How Star Wars: Galaxies could have changed the world

SOE should have learned from this that balance was uniquely important to Galaxies. It did not. Under pressure from both players and LucasArts to give Jedi a more prominent place in the game, the studio began to take the lid off the game's elusive Force Sensitive system. The idea was, originally, quite a good one. The game was set at a time when the Jedi were dead or gone, but when new Force sensitives might nonetheless be born.

Star Wars Galaxies

To simulate that, every character was assigned an invisible set of criteria involving multiple profession masteries that ultimately unlocked a Jedi character slot. Jedi would be powerful but hunted by the Empire, and if they died, they'd die forever. On paper, this was a challenging, exciting system, one designed to create extraordinary experiences both for the player that becomes a Jedi and the ones who witness or hunt them.

Almost no Jedi emerged from the system in the early months. To accelerate the process, SOE added a rare item to the game called a holocron, which, once used, would tell you a profession you needed to master to earn your Jedi. Master that profession and use another holocron and it'd tell you the next one, and so on.

The hologrind

The impact would subsequently be known as the 'hologrind', a social crisis of such scope the game never recovered. SOE had breached one of the core tenets of Star Wars Galaxies' original design by placing a singular goal on top of a system defined by lateral interdependencies. The result was chaos. The only items of any worth in the economy became gear for fast levelling and holocrons themselves.

Shops were abandoned as armoursmiths rerolled as dancers, dancers rerolled as biotechnicians, biotechnicians rerolled as smugglers. A small underground of hologrind objectors clung on, making money from the chaos in service economies and wondering when the game would become about something other than unlocking Jedi.

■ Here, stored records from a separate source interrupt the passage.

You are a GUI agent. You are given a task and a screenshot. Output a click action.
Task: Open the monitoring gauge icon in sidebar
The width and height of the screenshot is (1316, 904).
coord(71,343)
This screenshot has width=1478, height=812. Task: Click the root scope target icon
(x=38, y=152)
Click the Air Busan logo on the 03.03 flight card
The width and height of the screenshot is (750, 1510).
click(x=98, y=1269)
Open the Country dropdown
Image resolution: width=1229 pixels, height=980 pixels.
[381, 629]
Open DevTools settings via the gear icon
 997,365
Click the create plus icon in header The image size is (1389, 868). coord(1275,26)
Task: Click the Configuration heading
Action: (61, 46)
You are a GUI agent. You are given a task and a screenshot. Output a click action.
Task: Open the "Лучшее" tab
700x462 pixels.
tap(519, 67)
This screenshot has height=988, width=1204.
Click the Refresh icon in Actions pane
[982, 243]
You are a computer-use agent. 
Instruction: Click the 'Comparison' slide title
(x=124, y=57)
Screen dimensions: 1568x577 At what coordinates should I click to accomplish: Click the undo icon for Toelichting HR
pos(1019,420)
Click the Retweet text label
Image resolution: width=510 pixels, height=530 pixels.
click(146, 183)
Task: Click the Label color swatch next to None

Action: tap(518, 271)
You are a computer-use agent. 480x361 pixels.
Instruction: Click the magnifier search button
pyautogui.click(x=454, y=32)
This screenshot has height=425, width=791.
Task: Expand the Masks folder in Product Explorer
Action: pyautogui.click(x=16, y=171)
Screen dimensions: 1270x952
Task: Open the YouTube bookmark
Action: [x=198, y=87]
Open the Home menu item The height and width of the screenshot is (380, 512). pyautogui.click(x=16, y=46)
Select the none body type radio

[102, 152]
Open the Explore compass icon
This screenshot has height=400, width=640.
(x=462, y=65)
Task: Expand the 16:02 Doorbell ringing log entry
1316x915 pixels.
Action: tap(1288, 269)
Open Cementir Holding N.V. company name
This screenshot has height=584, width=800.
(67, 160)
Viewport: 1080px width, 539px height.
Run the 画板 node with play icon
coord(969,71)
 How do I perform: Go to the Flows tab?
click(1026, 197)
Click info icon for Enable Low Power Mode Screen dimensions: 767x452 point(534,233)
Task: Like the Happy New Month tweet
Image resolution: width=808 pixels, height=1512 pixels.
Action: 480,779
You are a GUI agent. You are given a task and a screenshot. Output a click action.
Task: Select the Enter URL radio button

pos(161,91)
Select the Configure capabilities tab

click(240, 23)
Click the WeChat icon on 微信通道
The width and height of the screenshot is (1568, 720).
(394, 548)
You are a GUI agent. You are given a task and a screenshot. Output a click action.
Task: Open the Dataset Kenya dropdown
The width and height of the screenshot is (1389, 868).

To curtail the hologrind, SOE introduced a new Force sensitivity system that hewed much closer to what other MMOGs were doing at the time. It was, functionally, an alternate advancement system based on building reputation with a particular faction, unlocked by following a linear questline. Force sensitivity became accessible to the point of being normal and expected. In fixing the hologrind, something integral about both the game's design and its fiction had been lost.

Space dogfights

A highlight of this time was the launch of Jump To Lightspeed, the game's first expansion. This introduced space travel – although atmospheric flight was not added until later – and surprisingly adept space combat. It was atmospheric and detailed, and were it not for the Jedi crisis, its release would have marked the game's peak. As it was, it was a welcome diversion after a long period of uncertainty, and proof some of the ambition of the original design remained.

Star Wars was changing, however, and so was the MMOG market. As the prequel trilogy progressed, LucasArts came to perceive the series in terms of iconic images and archetypal situations. Meanwhile, World Of Warcraft proved players wanted authored content from MMOGs. These two ideas would later find each other more naturally in Star Wars: The Old Republic. For Galaxies, they were a crippling imposition.

The first major shift was the Combat Upgrade, which simplified and rebalanced parts of the combat system. It was a success in several ways – space karate was no longer pre- eminent – but a shock to players. Then, months later, the Combat Upgrade itself was thrown out and replaced by New Game Enhancements.

Star Wars Galaxies

Warcraft-isation

Galaxies' skill system was stripped out and replaced by World Of Warcraft-style classes, chosen during a tutorial mission where you met Han Solo. In a final, sad admission of the failure of the game's loftier ideas, Force Sensitive was placed next to Commando and Bounty Hunter on the class selection screen, complete with Luke Skywalker mugshot.

Star Wars Galaxies struggled on for another six years after the New Game Enhancements, but it was a different game. What had started as a vital but troubled MMOG of the older, more ambitious kind had become a plain and unsatisfying example of the new way.

A few things of value survived. Players could still decorate their houses, fly their ships, and visit increasingly empty cities. The spark was gone, however, because the interdependency that kindled it had been removed. When the plug was finally pulled in December 2011 it wasn't just new-Galaxies that died. The game that was died with it, too, as well as the game it might have been.